Task brief: Each record is to be repeated exactly as it stands below.
[Opening Data for this exercise section]
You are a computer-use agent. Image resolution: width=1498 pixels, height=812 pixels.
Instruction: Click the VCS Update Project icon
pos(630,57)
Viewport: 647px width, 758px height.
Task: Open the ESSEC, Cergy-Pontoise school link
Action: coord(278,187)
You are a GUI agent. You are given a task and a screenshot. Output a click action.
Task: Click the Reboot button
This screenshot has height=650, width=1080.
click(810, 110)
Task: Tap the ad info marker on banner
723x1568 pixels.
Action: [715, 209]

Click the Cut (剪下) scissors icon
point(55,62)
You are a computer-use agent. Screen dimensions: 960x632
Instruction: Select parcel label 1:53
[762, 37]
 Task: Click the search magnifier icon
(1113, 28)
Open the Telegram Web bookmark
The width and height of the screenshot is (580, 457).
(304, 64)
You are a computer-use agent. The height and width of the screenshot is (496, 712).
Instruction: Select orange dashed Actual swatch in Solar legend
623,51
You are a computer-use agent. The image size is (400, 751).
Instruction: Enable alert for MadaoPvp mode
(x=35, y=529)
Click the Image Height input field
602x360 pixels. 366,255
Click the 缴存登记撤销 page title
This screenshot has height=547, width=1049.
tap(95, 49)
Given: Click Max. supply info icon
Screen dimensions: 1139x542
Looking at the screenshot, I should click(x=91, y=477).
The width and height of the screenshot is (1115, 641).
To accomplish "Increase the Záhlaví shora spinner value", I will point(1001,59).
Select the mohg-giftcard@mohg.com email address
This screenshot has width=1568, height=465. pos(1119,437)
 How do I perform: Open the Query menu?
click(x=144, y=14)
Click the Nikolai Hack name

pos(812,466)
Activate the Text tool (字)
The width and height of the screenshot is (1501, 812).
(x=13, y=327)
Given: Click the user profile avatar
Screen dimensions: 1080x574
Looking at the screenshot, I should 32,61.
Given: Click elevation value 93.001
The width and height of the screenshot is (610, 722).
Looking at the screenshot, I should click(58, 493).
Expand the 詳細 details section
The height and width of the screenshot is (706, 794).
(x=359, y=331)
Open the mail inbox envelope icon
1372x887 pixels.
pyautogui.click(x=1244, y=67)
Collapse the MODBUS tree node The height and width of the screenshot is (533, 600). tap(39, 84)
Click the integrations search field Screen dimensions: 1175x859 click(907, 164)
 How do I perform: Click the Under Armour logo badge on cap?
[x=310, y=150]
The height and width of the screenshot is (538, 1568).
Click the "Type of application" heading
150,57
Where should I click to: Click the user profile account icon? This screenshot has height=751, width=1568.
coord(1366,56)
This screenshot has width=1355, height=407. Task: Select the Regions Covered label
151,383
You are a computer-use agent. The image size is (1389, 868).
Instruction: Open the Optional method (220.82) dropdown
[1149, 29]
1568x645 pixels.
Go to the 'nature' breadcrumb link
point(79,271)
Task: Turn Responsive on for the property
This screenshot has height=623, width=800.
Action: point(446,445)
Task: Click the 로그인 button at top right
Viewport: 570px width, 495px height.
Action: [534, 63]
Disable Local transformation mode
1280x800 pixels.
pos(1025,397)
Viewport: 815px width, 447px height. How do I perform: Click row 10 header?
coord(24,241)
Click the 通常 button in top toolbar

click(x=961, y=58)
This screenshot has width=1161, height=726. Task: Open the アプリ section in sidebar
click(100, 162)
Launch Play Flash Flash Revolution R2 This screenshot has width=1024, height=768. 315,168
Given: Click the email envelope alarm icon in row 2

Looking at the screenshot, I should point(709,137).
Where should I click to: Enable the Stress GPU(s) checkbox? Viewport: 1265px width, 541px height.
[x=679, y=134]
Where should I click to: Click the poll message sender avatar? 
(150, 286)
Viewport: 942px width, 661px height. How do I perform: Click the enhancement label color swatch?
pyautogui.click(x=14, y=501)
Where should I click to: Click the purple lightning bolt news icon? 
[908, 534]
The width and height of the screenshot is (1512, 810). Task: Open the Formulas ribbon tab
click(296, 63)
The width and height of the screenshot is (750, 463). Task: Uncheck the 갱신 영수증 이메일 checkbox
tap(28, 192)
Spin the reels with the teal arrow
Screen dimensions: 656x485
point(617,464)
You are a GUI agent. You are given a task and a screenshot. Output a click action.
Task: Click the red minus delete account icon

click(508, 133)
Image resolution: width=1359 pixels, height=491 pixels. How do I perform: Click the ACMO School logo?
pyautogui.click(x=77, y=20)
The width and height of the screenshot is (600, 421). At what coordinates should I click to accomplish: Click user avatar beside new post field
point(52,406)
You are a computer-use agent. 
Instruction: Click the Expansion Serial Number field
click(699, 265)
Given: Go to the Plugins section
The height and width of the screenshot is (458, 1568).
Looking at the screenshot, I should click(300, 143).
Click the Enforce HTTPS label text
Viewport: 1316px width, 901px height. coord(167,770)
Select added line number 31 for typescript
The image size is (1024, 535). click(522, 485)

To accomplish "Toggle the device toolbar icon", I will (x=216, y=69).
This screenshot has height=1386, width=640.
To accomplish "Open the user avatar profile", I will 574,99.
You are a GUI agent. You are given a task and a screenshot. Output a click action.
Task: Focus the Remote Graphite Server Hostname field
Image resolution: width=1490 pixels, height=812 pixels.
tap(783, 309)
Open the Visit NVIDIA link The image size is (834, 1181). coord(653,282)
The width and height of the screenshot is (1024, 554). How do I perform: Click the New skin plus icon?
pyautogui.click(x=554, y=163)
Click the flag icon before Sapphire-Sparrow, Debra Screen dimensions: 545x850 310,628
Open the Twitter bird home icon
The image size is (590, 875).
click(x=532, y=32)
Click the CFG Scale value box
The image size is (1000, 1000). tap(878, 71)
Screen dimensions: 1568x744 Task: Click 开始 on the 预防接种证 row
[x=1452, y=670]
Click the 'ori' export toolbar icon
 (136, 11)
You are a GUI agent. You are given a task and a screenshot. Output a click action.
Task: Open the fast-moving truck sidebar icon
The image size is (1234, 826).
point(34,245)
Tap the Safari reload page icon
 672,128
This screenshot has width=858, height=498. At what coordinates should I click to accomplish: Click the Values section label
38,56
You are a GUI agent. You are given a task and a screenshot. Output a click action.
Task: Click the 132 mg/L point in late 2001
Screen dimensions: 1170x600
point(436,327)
[Closing Data for this exercise section]
Output below:
You are a computer-use agent. Image resolution: width=1498 pixels, height=812 pixels.
Instruction: Click the VCS Update Project icon
pos(630,57)
Viewport: 647px width, 758px height.
Task: Open the ESSEC, Cergy-Pontoise school link
Action: coord(278,187)
You are a GUI agent. You are given a task and a screenshot. Output a click action.
Task: Click the Reboot button
This screenshot has height=650, width=1080.
click(810, 110)
Task: Tap the ad info marker on banner
723x1568 pixels.
Action: [715, 209]

Click the Cut (剪下) scissors icon
point(55,62)
You are a computer-use agent. Screen dimensions: 960x632
Instruction: Select parcel label 1:53
[762, 37]
 Task: Click the search magnifier icon
(1113, 28)
Open the Telegram Web bookmark
The width and height of the screenshot is (580, 457).
(304, 64)
You are a computer-use agent. The height and width of the screenshot is (496, 712).
Instruction: Select orange dashed Actual swatch in Solar legend
623,51
You are a computer-use agent. The image size is (400, 751).
Instruction: Enable alert for MadaoPvp mode
(x=35, y=529)
Click the Image Height input field
602x360 pixels. 366,255
Click the 缴存登记撤销 page title
This screenshot has height=547, width=1049.
tap(95, 49)
Given: Click Max. supply info icon
Screen dimensions: 1139x542
Looking at the screenshot, I should click(x=91, y=477).
The width and height of the screenshot is (1115, 641).
To accomplish "Increase the Záhlaví shora spinner value", I will point(1001,59).
Select the mohg-giftcard@mohg.com email address
This screenshot has width=1568, height=465. pos(1119,437)
 How do I perform: Open the Query menu?
click(x=144, y=14)
Click the Nikolai Hack name

pos(812,466)
Activate the Text tool (字)
The width and height of the screenshot is (1501, 812).
(x=13, y=327)
Given: Click the user profile avatar
Screen dimensions: 1080x574
Looking at the screenshot, I should 32,61.
Given: Click elevation value 93.001
The width and height of the screenshot is (610, 722).
Looking at the screenshot, I should click(58, 493).
Expand the 詳細 details section
The height and width of the screenshot is (706, 794).
(x=359, y=331)
Open the mail inbox envelope icon
1372x887 pixels.
pyautogui.click(x=1244, y=67)
Collapse the MODBUS tree node The height and width of the screenshot is (533, 600). tap(39, 84)
Click the integrations search field Screen dimensions: 1175x859 click(907, 164)
 How do I perform: Click the Under Armour logo badge on cap?
[x=310, y=150]
The height and width of the screenshot is (538, 1568).
Click the "Type of application" heading
150,57
Where should I click to: Click the user profile account icon? This screenshot has height=751, width=1568.
coord(1366,56)
This screenshot has width=1355, height=407. Task: Select the Regions Covered label
151,383
You are a computer-use agent. The image size is (1389, 868).
Instruction: Open the Optional method (220.82) dropdown
[1149, 29]
1568x645 pixels.
Go to the 'nature' breadcrumb link
point(79,271)
Task: Turn Responsive on for the property
This screenshot has height=623, width=800.
Action: point(446,445)
Task: Click the 로그인 button at top right
Viewport: 570px width, 495px height.
Action: [534, 63]
Disable Local transformation mode
1280x800 pixels.
pos(1025,397)
Viewport: 815px width, 447px height. How do I perform: Click row 10 header?
coord(24,241)
Click the 通常 button in top toolbar

click(x=961, y=58)
This screenshot has width=1161, height=726. Task: Open the アプリ section in sidebar
click(100, 162)
Launch Play Flash Flash Revolution R2 This screenshot has width=1024, height=768. 315,168
Given: Click the email envelope alarm icon in row 2

Looking at the screenshot, I should point(709,137).
Where should I click to: Enable the Stress GPU(s) checkbox? Viewport: 1265px width, 541px height.
[x=679, y=134]
Where should I click to: Click the poll message sender avatar? 
(150, 286)
Viewport: 942px width, 661px height. How do I perform: Click the enhancement label color swatch?
pyautogui.click(x=14, y=501)
Where should I click to: Click the purple lightning bolt news icon? 
[908, 534]
The width and height of the screenshot is (1512, 810). Task: Open the Formulas ribbon tab
click(296, 63)
The width and height of the screenshot is (750, 463). Task: Uncheck the 갱신 영수증 이메일 checkbox
tap(28, 192)
Spin the reels with the teal arrow
Screen dimensions: 656x485
point(617,464)
You are a GUI agent. You are given a task and a screenshot. Output a click action.
Task: Click the red minus delete account icon

click(508, 133)
Image resolution: width=1359 pixels, height=491 pixels. How do I perform: Click the ACMO School logo?
pyautogui.click(x=77, y=20)
The width and height of the screenshot is (600, 421). At what coordinates should I click to accomplish: Click user avatar beside new post field
point(52,406)
You are a computer-use agent. 
Instruction: Click the Expansion Serial Number field
click(699, 265)
Given: Go to the Plugins section
The height and width of the screenshot is (458, 1568).
Looking at the screenshot, I should click(300, 143).
Click the Enforce HTTPS label text
Viewport: 1316px width, 901px height. coord(167,770)
Select added line number 31 for typescript
The image size is (1024, 535). click(522, 485)

To accomplish "Toggle the device toolbar icon", I will (x=216, y=69).
This screenshot has height=1386, width=640.
To accomplish "Open the user avatar profile", I will 574,99.
You are a GUI agent. You are given a task and a screenshot. Output a click action.
Task: Focus the Remote Graphite Server Hostname field
Image resolution: width=1490 pixels, height=812 pixels.
tap(783, 309)
Open the Visit NVIDIA link The image size is (834, 1181). coord(653,282)
The width and height of the screenshot is (1024, 554). How do I perform: Click the New skin plus icon?
pyautogui.click(x=554, y=163)
Click the flag icon before Sapphire-Sparrow, Debra Screen dimensions: 545x850 310,628
Open the Twitter bird home icon
The image size is (590, 875).
click(x=532, y=32)
Click the CFG Scale value box
The image size is (1000, 1000). tap(878, 71)
Screen dimensions: 1568x744 Task: Click 开始 on the 预防接种证 row
[x=1452, y=670]
Click the 'ori' export toolbar icon
 (136, 11)
You are a GUI agent. You are given a task and a screenshot. Output a click action.
Task: Open the fast-moving truck sidebar icon
The image size is (1234, 826).
point(34,245)
Tap the Safari reload page icon
 672,128
This screenshot has width=858, height=498. At what coordinates should I click to accomplish: Click the Values section label
38,56
You are a GUI agent. You are given a task and a screenshot. Output a click action.
Task: Click the 132 mg/L point in late 2001
Screen dimensions: 1170x600
point(436,327)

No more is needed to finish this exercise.